7/10
Black horse on a white landscape
11 May 2007
A rich woman, Marcia, is bored with her life divided among a husband, a lover, and parties. She feels her life has no meaning and then she decides to go with her son to her country house in the mountains. Later on she'll be joined by her husband. She wants peace and maybe she nurses the hope of finding herself in the solitude of nature.
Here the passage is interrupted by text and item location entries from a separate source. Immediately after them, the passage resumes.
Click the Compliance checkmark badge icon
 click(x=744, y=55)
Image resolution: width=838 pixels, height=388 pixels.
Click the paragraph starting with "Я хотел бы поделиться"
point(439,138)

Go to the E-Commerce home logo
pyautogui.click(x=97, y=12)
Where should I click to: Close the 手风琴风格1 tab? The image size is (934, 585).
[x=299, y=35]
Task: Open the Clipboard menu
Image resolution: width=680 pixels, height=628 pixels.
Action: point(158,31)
Arriving there, she wanders around alone or together with her son. There's a ranch owner in the neighborhood riding around looking for an escaped horse. A black horse. He asks Marcia: "Have you seen my horse? It's black and wild". This black horse will be the film's symbol for freedom. The husband arrives, they film themselves with a camera, laugh and make jokes. Sometimes the black horse is seen running around and the ranch owner goes on looking for his horse. One notices that Marcia likes the black horse and roots for it. There's a scene in which she is driving a car, with her son sitting near her, and the horse is running beside the car - she takes the camera and films the horse. The scene is underlined by classical music. Two main shots: 1) The black horse running wild and free. 2) Marcia laughing happily holding her camera.
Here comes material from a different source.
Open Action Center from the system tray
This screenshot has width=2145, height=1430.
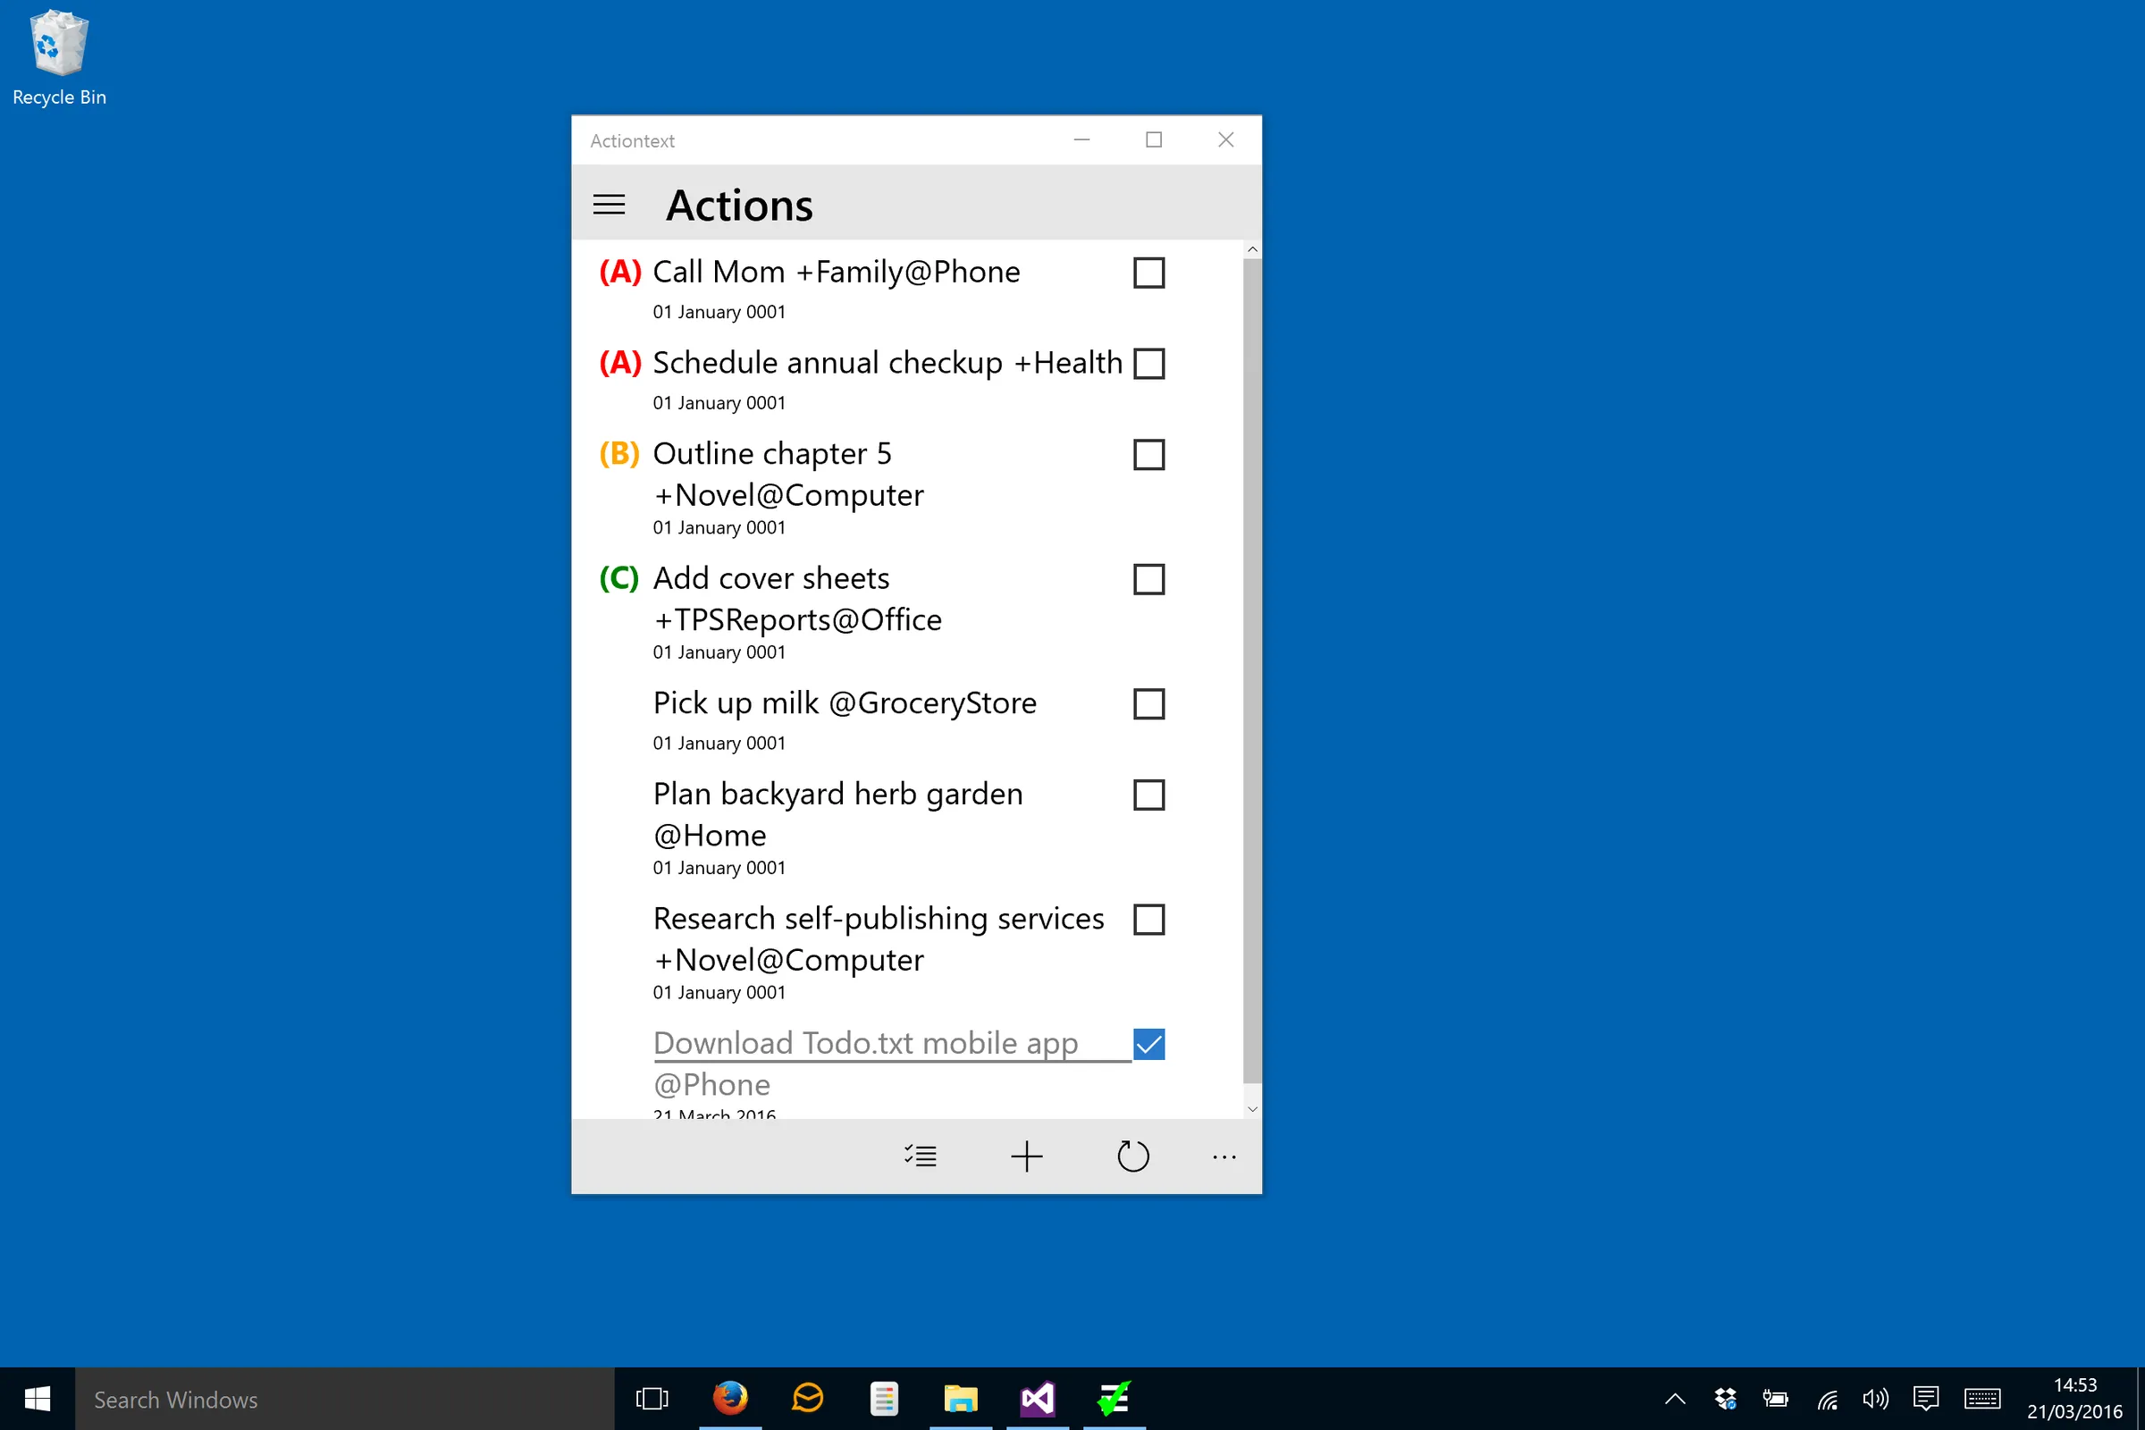pos(1926,1398)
Near the end of the film, when she is back home, she sadly watches her film with the black horse running. The same classical piece underlines it. The End.

That is all the story is about. The main character is probably the black horse.
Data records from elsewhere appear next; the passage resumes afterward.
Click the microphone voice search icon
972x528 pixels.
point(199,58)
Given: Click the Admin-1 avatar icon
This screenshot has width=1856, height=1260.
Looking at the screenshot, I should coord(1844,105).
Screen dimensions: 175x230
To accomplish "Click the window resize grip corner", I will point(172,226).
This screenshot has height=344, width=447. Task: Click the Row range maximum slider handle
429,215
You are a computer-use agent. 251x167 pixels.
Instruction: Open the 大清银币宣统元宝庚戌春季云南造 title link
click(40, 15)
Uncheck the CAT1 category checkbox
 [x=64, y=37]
But jokes aside, I think that Walter Hugo Khouri was inspired by Antonioni's "Deserto Rosso", when he made "Corpo Ardente". There's the same bleak landscape. And the photography is a mystery to me - it is a black & white with shades of color, or rather a color film transmuted into black & white. The landscape seems to dissolve into a shining white and the black horse running free serves as a counterpoint.

Antonioni's "Deserto Rosso" is a powerful study about the shattered life of a woman (Monica Vitti), but "Corpo Ardente" sinks into nothingness in spite of its beautiful images and its several symbols. Visually speaking "Corpo Ardente" is a beautiful film. And the naiveté of its symbols is charming.